EXERCISE>
From the listing below, pull out the lines that hold "target".

TASK DATA>
+++

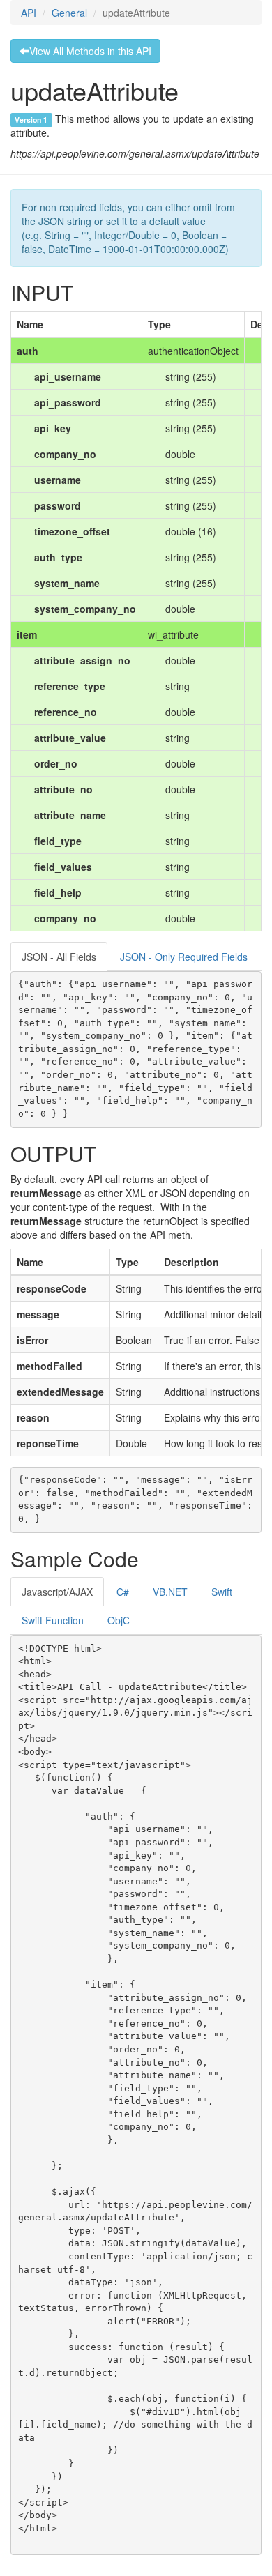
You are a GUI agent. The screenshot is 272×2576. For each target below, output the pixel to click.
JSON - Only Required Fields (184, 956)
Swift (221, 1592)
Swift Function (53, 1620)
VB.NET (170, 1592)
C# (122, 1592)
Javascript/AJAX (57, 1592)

+++

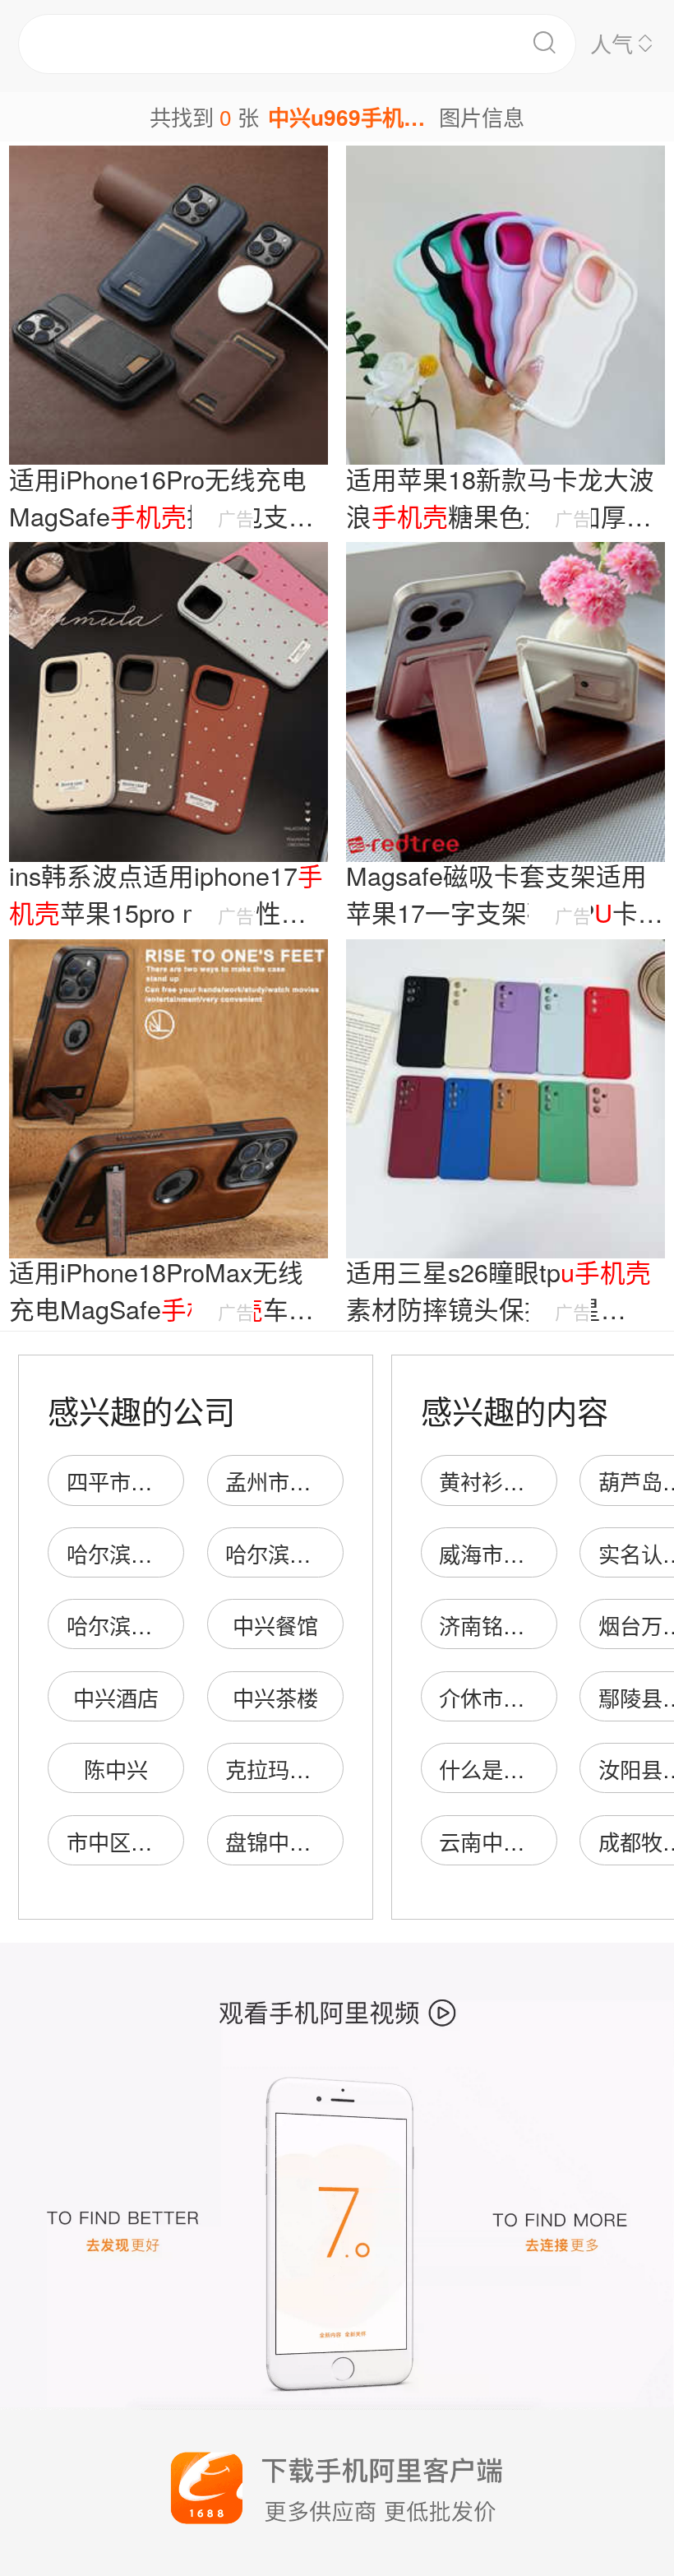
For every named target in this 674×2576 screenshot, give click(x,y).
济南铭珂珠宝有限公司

+++

EXERCISE RESULT>
You are a GUI agent. The screenshot is 272×2576. For each target below, output the pixel to click.
For every named target in this 674×2576 screenshot, give click(x,y).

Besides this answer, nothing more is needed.